◆ Stated exercise ◆
Quote the listing from the line containing "Given: Open the" through the line containing "Action: click(x=351, y=323)", including both of those lines. Leave the pictures out of your answer.

◆ Raw data ◆
────────────────

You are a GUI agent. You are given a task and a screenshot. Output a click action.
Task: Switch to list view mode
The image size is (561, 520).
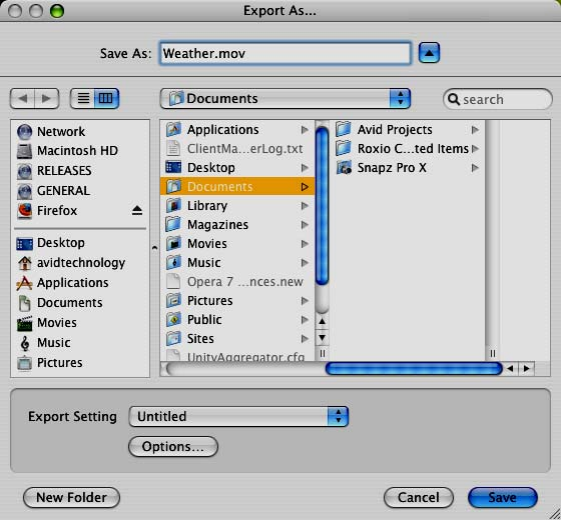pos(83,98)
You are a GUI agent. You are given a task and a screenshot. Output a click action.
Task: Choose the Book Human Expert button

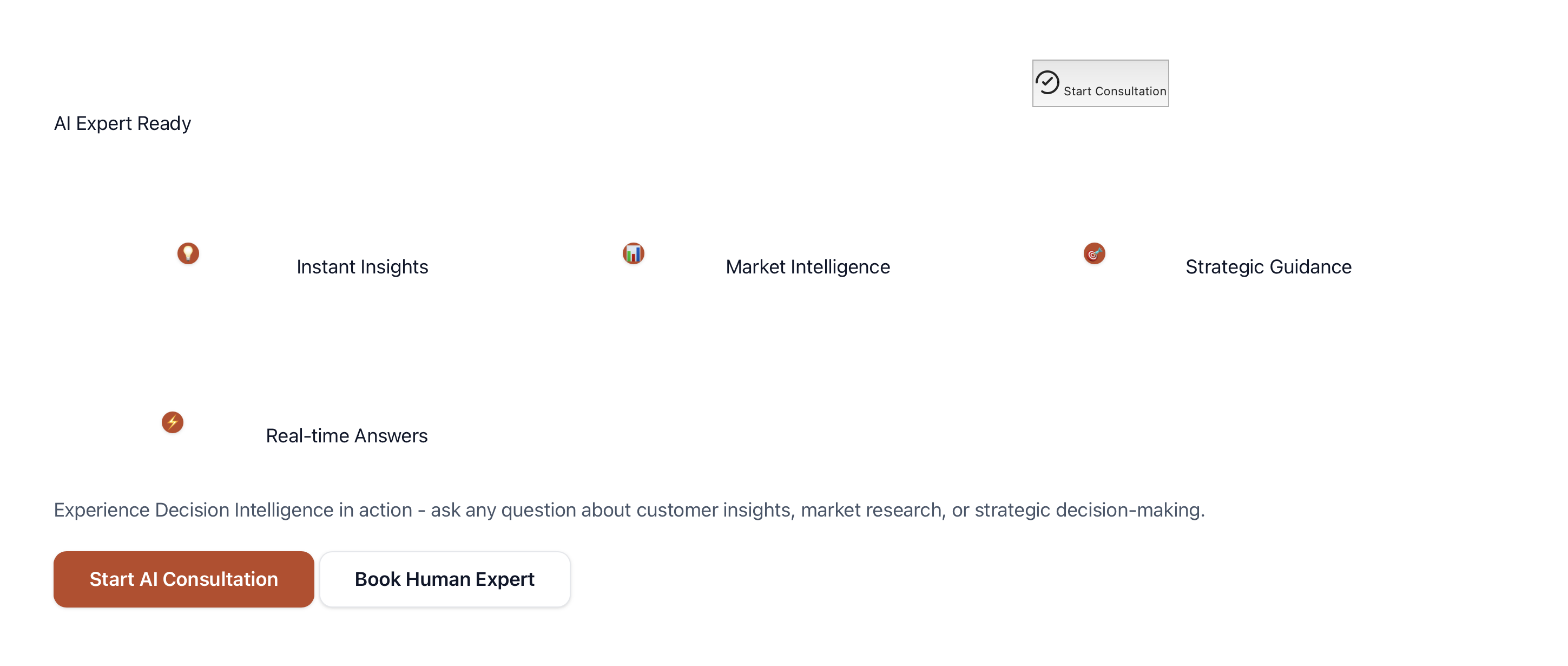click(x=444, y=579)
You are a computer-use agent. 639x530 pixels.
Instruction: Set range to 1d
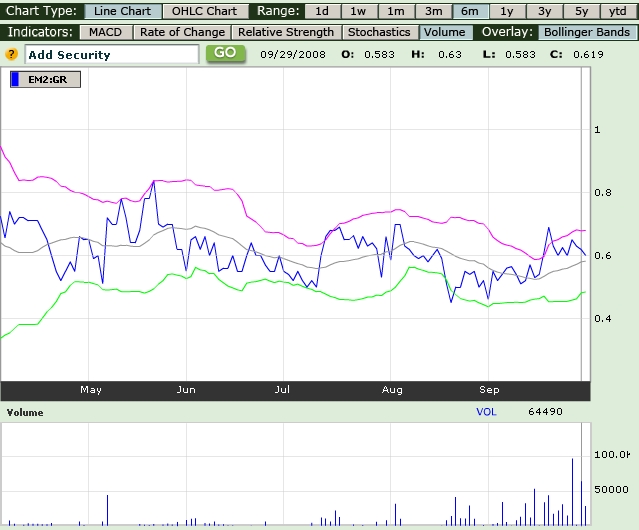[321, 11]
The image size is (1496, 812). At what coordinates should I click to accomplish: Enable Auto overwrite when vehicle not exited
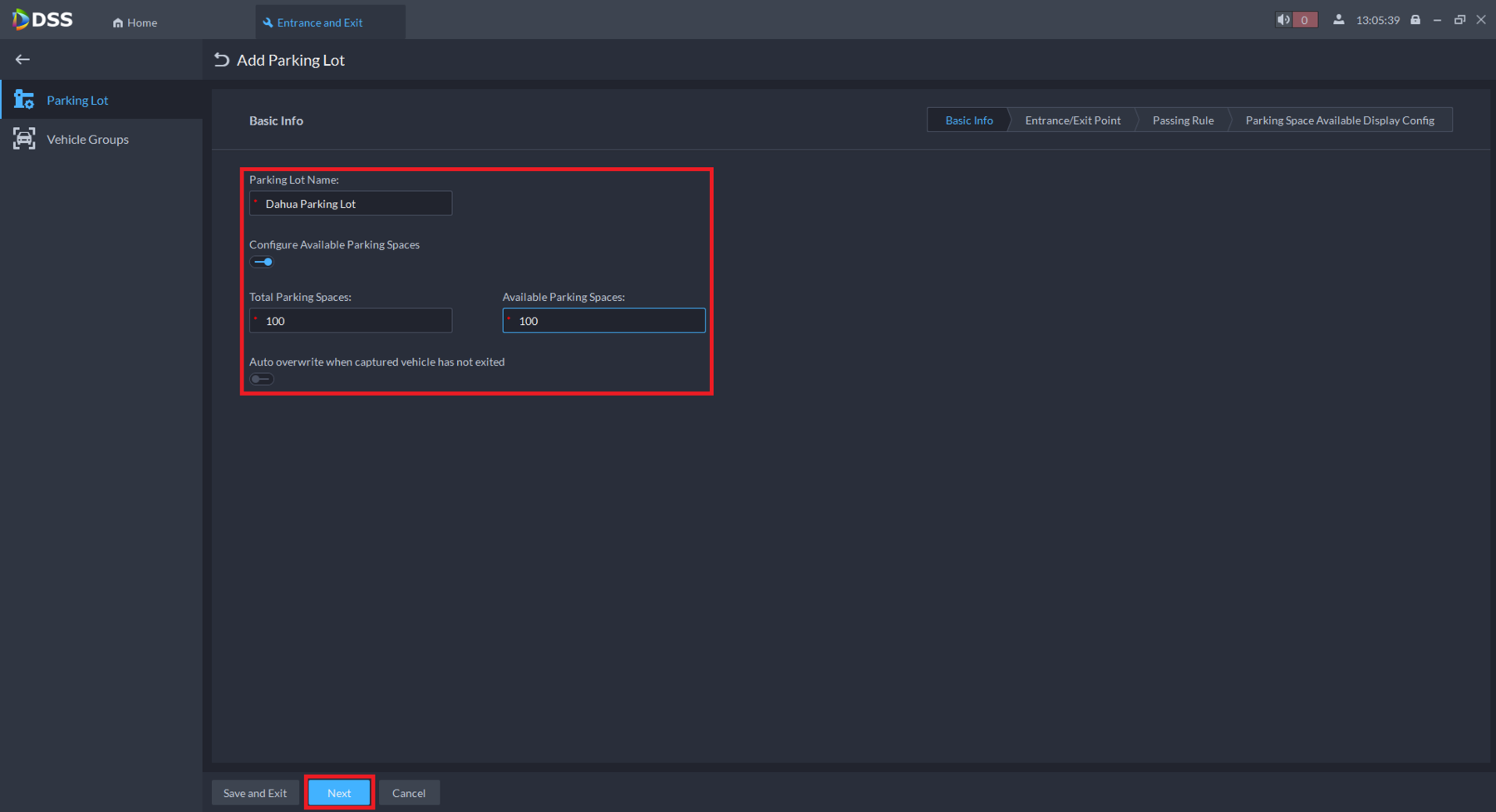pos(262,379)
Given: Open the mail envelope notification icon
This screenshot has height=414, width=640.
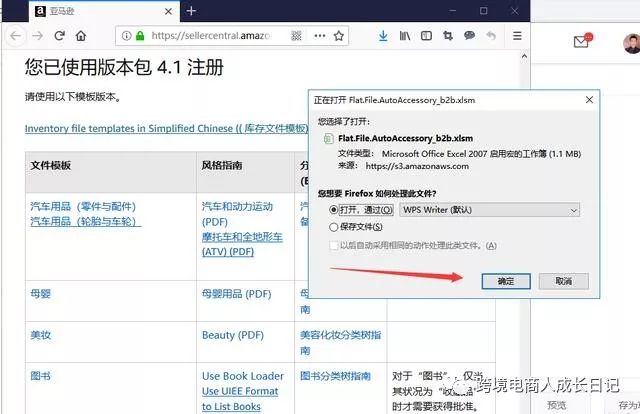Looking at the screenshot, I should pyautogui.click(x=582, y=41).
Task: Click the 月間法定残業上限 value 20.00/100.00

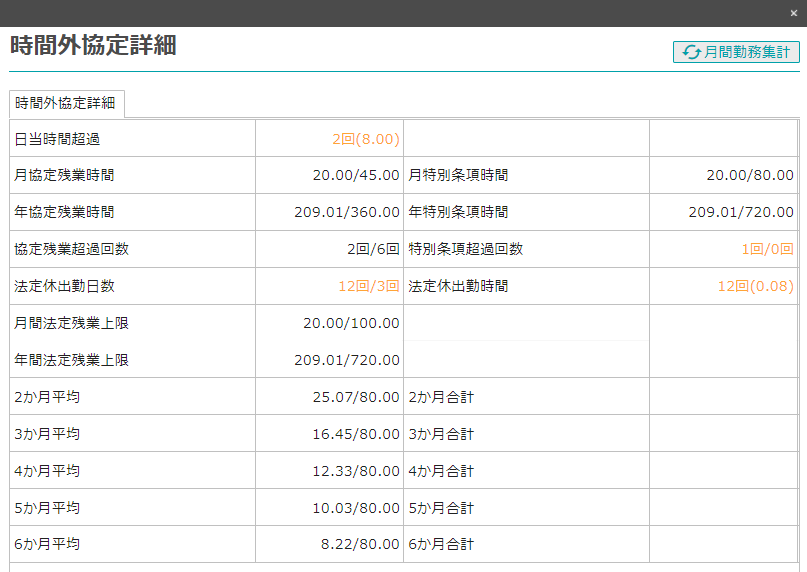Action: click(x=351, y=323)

────────────────

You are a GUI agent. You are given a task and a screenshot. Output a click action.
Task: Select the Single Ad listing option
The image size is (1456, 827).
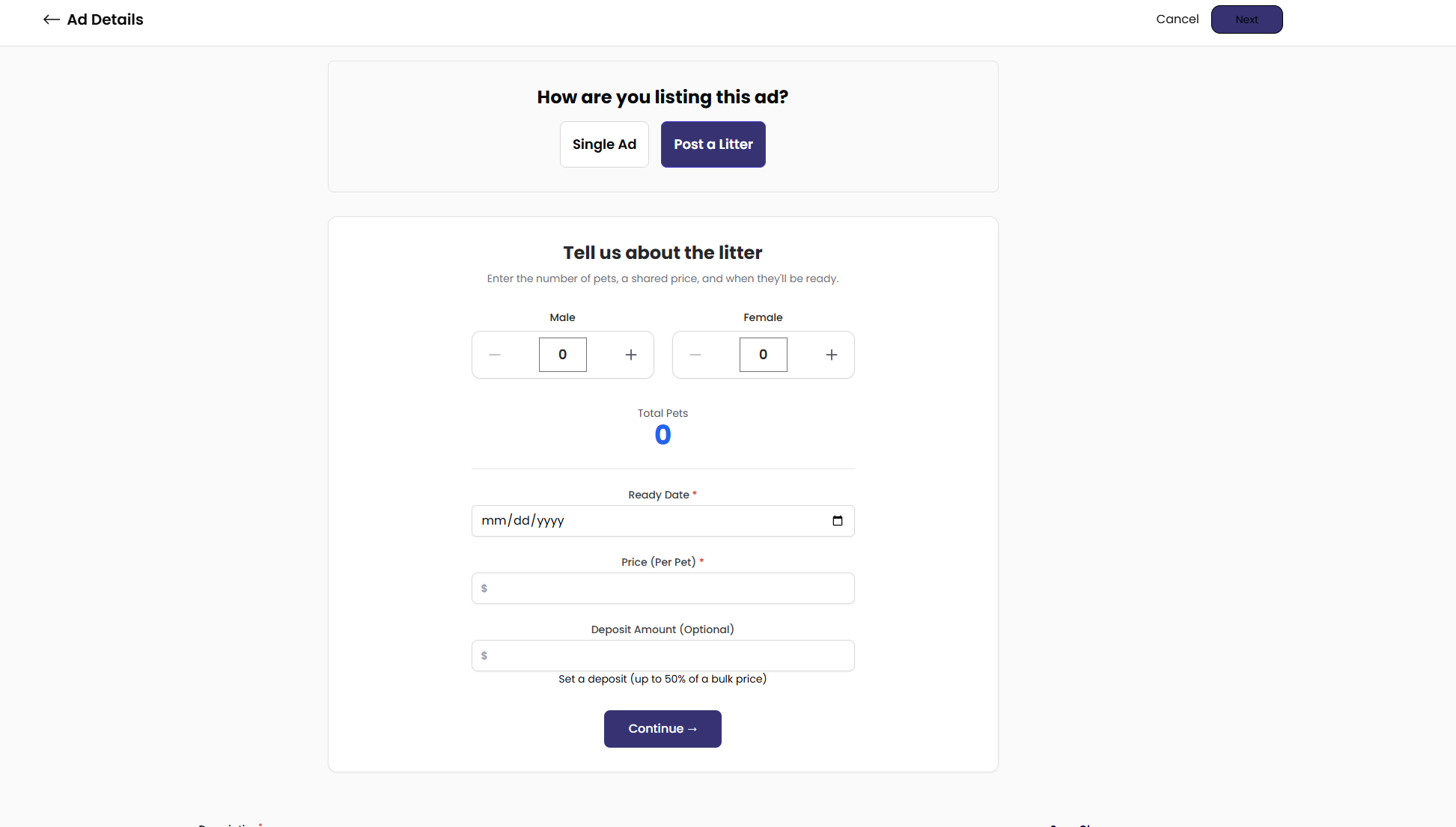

────────────────

◆ Result for this task ◆
Given: Open the mail envelope notification icon
This screenshot has height=414, width=640.
Looking at the screenshot, I should pyautogui.click(x=582, y=41).
Task: Click the 月間法定残業上限 value 20.00/100.00

Action: click(x=351, y=323)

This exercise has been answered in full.